I do not think it is condescending to point out you asked for our advice here and you seem not not be willing to accept that advice. If you have it figured out already, then maybe you should have never posted the situation. Otherwise this is on you for posting this in the first place. But the situation sounds really bad on both fronts with what you did on the court and even what the email said in your direction. Both of you should have been adults about it and been more professional IMO. This would have been a better conversation after the game and in person. And the conversation should have gone something like this.

You: What did you see on that back court play?

Partner: I saw a player in the control in the FC by the player having possession of the ball.

You: Well it looked like to me he did not have control.

Partner: I saw the entire thing and he had control by.............and that is why I made the call.

Partner: OK, that is all I wanted to know.

If that was the conversation, you might have had a better interaction. But now you are trying to defend your actions and act as if he had no right to be upset with you. And that does not mean he was right either. It just means that he was put off by your actions and there was a better way to handle this and not stinking as much as both of you did.

Peace
__________________
Let us get into "Good Trouble."
-----------------------------------------------------------
Charles Michael “Mick” Chambers (1947-2010)
  #67 (permalink)  
Old Thu Oct 24, 2013, 10:22am
Official Forum Member
 
Join Date: Nov 2012
Posts: 66
Quote:
Originally Posted by MD Longhorn View Post
To reffish's post, I would add that continued treatment of your fellow officials in the manner you seem to think is completely appropriate (even in the face of almost everyone else here, many of whom have FAR more experience than you, telling you repeatedly that you're wrong) is most likely going to generate a bunch of gunshy officials afraid to make any calls at all for fear of you rushing in to correct them. Not healthy.
This is getting absolutely ridiculous. I did not "repeatedly" tell him he was wrong. I just went up to him on one call and asked whether the player controlled the ball before going into the backcourt.

And who are you to deem what is healthy now? I love it when I go to a camp and get feedback from multiple officials. I love it when officials come to my games and come into the locker room and call me on calls I kick. I love it when my partner talks to me during the game and either comes up to me to save an obvious call or tells me honest feedback as we're working the game.
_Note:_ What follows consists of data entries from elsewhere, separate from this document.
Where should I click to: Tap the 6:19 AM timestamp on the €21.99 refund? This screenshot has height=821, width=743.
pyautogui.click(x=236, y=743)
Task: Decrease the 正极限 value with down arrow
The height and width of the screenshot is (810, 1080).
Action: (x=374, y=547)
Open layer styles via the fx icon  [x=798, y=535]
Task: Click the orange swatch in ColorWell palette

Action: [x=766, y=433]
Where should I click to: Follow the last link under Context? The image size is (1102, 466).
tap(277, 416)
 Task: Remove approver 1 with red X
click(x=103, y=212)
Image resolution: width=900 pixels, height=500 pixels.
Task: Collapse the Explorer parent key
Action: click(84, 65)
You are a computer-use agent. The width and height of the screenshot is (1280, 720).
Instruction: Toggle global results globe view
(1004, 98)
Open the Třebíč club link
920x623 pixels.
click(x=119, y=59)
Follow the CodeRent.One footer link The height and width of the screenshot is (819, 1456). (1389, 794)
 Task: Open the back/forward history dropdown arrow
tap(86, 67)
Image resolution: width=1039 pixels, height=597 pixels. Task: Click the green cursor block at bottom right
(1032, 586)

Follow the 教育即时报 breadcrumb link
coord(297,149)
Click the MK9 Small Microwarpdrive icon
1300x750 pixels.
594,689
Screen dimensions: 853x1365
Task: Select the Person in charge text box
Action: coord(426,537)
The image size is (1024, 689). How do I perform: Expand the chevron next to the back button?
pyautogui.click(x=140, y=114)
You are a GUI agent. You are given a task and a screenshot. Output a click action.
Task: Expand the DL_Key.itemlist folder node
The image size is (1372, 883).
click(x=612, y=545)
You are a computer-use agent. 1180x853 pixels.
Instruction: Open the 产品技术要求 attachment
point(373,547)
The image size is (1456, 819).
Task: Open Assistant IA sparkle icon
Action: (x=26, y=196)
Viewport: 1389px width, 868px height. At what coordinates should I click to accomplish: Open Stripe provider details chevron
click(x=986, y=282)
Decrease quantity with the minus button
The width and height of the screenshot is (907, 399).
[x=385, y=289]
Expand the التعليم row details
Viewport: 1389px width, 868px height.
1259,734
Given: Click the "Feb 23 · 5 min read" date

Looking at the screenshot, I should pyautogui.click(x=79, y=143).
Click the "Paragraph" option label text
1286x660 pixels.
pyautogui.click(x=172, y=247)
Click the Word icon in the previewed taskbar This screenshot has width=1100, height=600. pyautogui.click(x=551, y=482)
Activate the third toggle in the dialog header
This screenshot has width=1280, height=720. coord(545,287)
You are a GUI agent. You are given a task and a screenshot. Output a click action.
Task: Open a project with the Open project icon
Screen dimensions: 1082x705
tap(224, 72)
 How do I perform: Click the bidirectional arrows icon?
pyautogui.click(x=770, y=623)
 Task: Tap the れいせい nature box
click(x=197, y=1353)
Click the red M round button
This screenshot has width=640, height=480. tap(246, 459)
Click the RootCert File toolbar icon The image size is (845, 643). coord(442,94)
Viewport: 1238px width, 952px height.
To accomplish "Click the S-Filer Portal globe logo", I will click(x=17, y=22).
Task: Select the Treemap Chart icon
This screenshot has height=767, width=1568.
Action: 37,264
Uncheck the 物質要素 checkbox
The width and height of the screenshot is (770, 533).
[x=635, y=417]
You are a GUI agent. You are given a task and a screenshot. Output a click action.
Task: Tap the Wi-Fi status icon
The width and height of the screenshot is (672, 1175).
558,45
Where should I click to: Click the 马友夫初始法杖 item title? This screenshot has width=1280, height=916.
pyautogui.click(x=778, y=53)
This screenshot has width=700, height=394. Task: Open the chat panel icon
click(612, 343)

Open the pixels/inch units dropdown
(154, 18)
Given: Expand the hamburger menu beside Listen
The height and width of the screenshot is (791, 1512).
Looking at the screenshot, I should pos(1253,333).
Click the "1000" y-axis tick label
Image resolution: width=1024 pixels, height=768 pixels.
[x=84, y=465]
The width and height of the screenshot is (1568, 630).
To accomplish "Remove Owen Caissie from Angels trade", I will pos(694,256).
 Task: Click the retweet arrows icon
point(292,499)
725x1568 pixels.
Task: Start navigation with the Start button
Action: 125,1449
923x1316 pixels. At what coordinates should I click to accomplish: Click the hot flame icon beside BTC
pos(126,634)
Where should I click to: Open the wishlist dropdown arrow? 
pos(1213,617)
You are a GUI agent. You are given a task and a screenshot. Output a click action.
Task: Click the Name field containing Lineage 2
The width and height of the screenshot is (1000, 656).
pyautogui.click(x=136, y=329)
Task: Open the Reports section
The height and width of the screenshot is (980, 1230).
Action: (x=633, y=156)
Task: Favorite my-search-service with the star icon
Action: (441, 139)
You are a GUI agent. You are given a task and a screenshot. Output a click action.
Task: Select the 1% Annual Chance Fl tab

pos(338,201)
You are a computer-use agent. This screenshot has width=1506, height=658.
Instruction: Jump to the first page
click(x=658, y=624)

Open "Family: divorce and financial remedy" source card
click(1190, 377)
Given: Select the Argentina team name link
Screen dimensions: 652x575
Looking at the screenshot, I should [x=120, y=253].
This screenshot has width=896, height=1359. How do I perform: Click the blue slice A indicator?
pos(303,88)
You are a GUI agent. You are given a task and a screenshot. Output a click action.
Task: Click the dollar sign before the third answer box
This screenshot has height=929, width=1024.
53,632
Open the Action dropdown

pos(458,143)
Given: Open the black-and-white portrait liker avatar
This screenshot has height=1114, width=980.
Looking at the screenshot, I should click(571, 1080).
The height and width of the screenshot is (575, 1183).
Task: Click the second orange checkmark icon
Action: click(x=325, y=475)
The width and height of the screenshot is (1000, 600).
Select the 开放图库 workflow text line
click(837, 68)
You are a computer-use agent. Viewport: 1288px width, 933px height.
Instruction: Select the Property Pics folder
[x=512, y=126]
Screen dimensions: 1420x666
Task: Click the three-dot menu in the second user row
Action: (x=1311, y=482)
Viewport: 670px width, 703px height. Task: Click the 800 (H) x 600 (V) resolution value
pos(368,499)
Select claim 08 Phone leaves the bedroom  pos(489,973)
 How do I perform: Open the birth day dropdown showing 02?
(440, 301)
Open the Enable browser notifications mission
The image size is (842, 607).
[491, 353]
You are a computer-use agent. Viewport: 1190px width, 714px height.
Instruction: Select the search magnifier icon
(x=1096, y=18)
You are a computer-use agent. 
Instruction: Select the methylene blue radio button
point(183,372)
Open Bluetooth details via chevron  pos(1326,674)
These type of posts are more condescending that what you're making me to be as you're imposing a belief on how officiating is supposed to be. No, you're absolutely wrong. And I hope you're man enough to accept this.
  #68 (permalink)  
Old Thu Oct 24, 2013, 10:30am
Official Forum Member
 
Join Date: Nov 2012
Posts: 66
Quote:
Originally Posted by JRutledge View Post
I do not think it is condescending to point out you asked for our advice here and you seem not not be willing to accept that advice. If you have it figured out already, then maybe you should have never posted the situation. Otherwise this is on you for posting this in the first place. But the situation sounds really bad on both fronts with what you did on the court and even what the email said in your direction. Both of you should have been adults about it and been more professional IMO. This would have been a better conversation after the game and in person. And the conversation should have gone something like this.

You: What did you see on that back court play?

Partner: I saw a player in the control in the FC by the player having possession of the ball.

You: Well it looked like to me he did not have control.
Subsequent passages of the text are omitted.